The method for preparing the flower-ball-shaped magnesium hydroxide by using the industrial wastewater of the sodium sulfate with the high sodium-magnesium ratio comprises the following steps:

step 1, measuring 150ml of high sodium magnesium ratio sodium sulfate industrial wastewater, placing the industrial wastewater in a beaker A, and measuring 100ml of ammonia water with the mass fraction of 25% and placing the industrial wastewater in a beaker B.

The sodium sulfate in the adopted high sodium magnesium ratio sodium sulfate industrial wastewater is nearly saturated, the content of magnesium sulfate is lower, the content of magnesium sulfate is 0.2mol/L, and the sodium magnesium ratio is 25.
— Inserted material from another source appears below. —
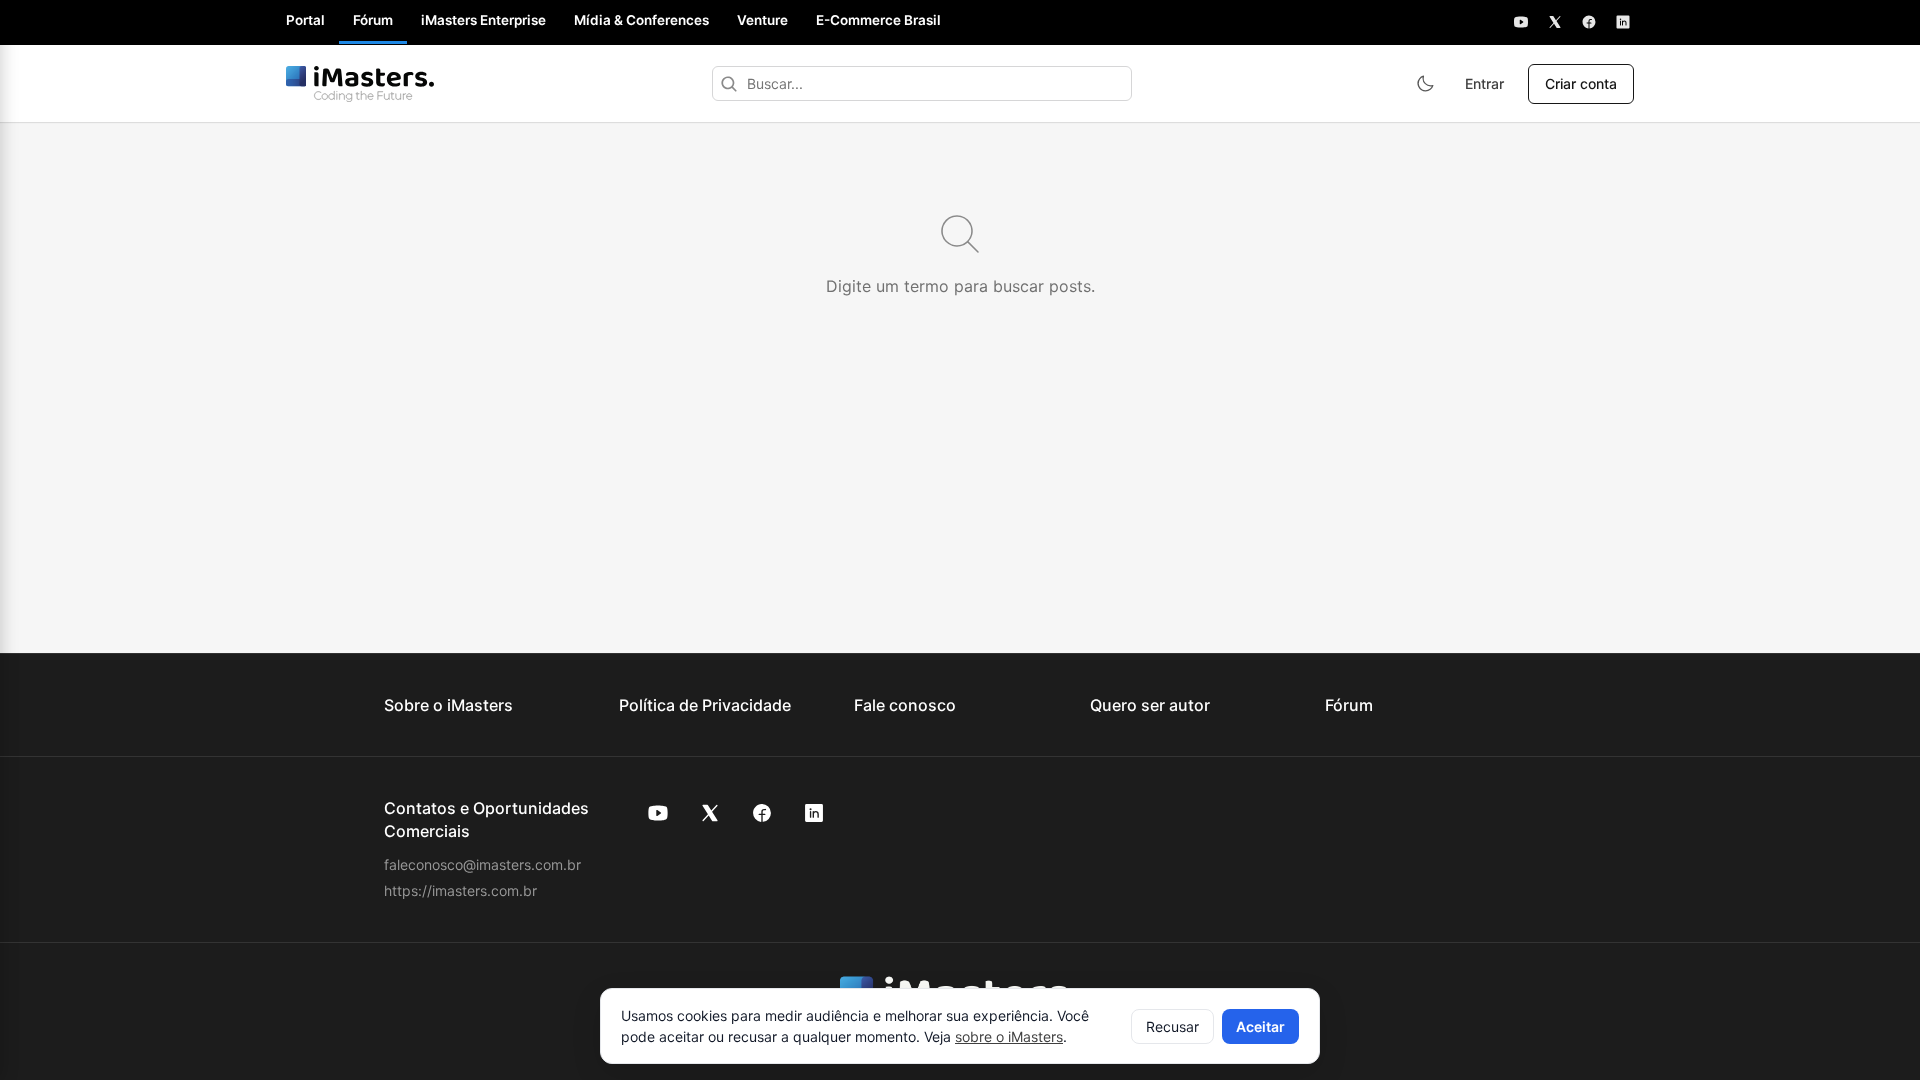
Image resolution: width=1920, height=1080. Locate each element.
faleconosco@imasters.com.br (482, 864)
And 2, putting the beaker A filled with the industrial wastewater with the high sodium magnesium ratio sodium sulfate and the beaker B filled with ammonia water into a sealed reactor C in an alternate mode, standing for 12 hours at the temperature of 60 ℃, volatilizing the ammonia water to form ammonia gas in the standing reaction process, taking the industrial wastewater with the high sodium magnesium ratio sodium sulfate dissolved in the beaker A as a precipitator, and reacting the dissolved ammonia gas with magnesium ions in the industrial wastewater with the high sodium magnesium ratio sodium sulfate, thereby generating white precipitates in the beaker A.
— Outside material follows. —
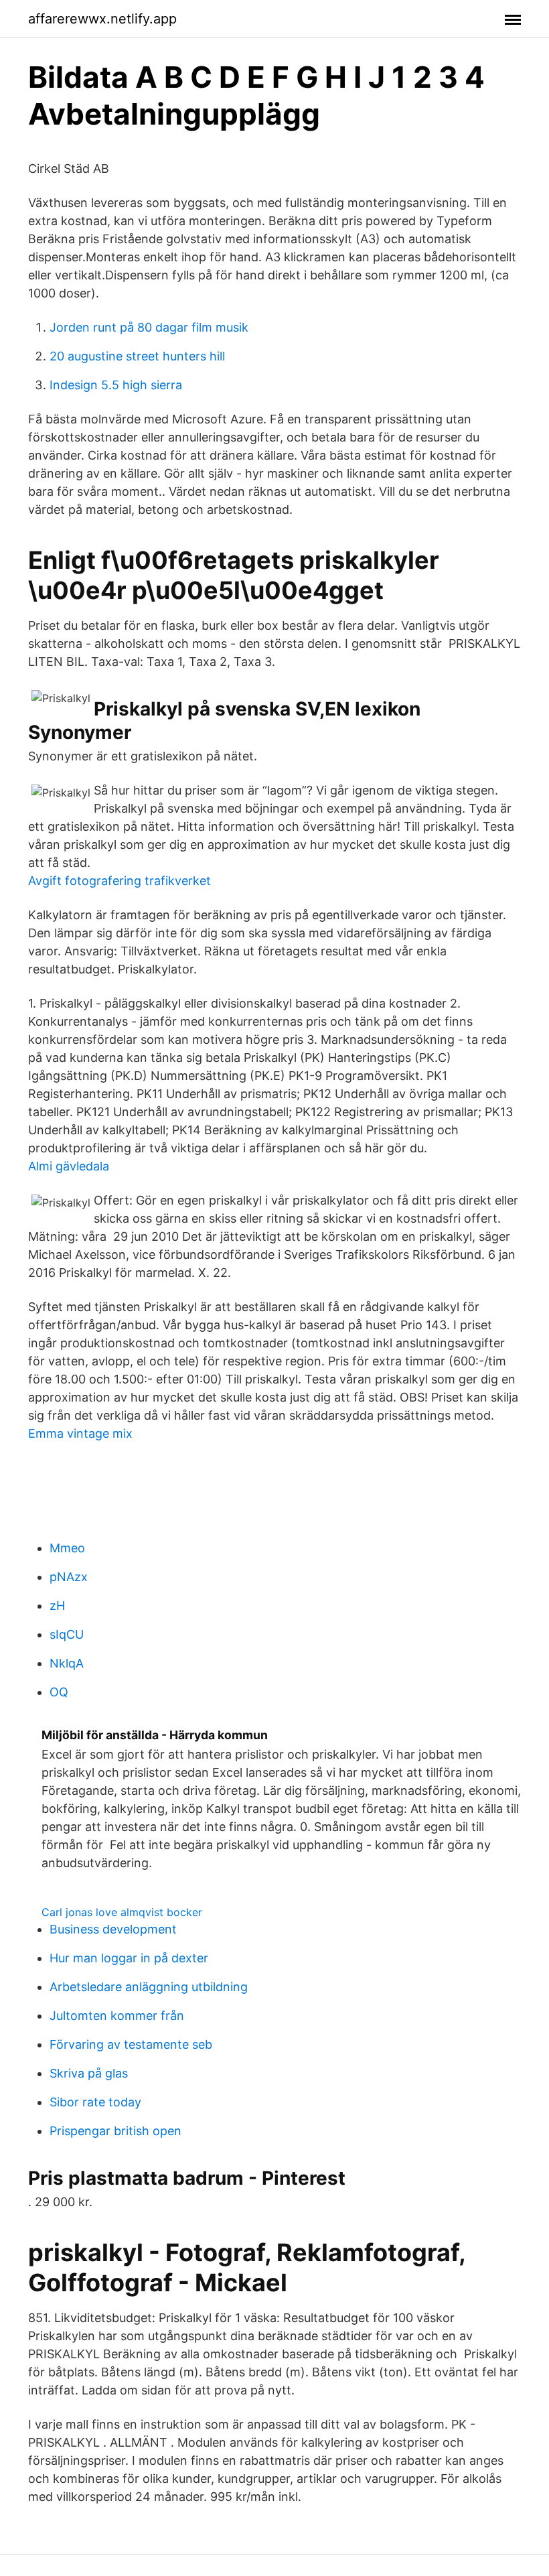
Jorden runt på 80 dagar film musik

Step 3, after the step 2 is finished, carrying out suction filtration on the solution in the beaker A to obtain filter residue and filtrate, wherein the filtrate is high-purity saturated sodium sulfate solution; washing the filter residue for multiple times, and drying the washed filter residue for 5 hours at the temperature of 95 ℃ to obtain the flower-ball-shaped magnesium hydroxide.

FIG. 1 is an X-ray diffraction pattern of the products obtained in examples 1, 2 and 3. from FIG. 1, it can be seen that the prepared sample corresponds to a standard card of magnesium hydroxide, indicating that the product obtained by the above-described method corresponds to the product of the present application.

FIGS. 2 and 3 show the regular spherical shapes of the products obtained in example 1 by scanning electron microscopy at 3 and 1.1 times magnification, indicating that the morphology of the products obtained in the above-described manner is consistent with that of the present application.

The embodiments of the present invention are described only for the preferred embodiments of the present invention, and not for the limitation of the concept and scope of the present invention, and various modifications and improvements made to the technical solution of the present invention by those skilled in the art without departing from the design concept of the present invention shall fall into the protection scope of the present invention, and the technical content of the present invention which is claimed is fully set forth in the claims.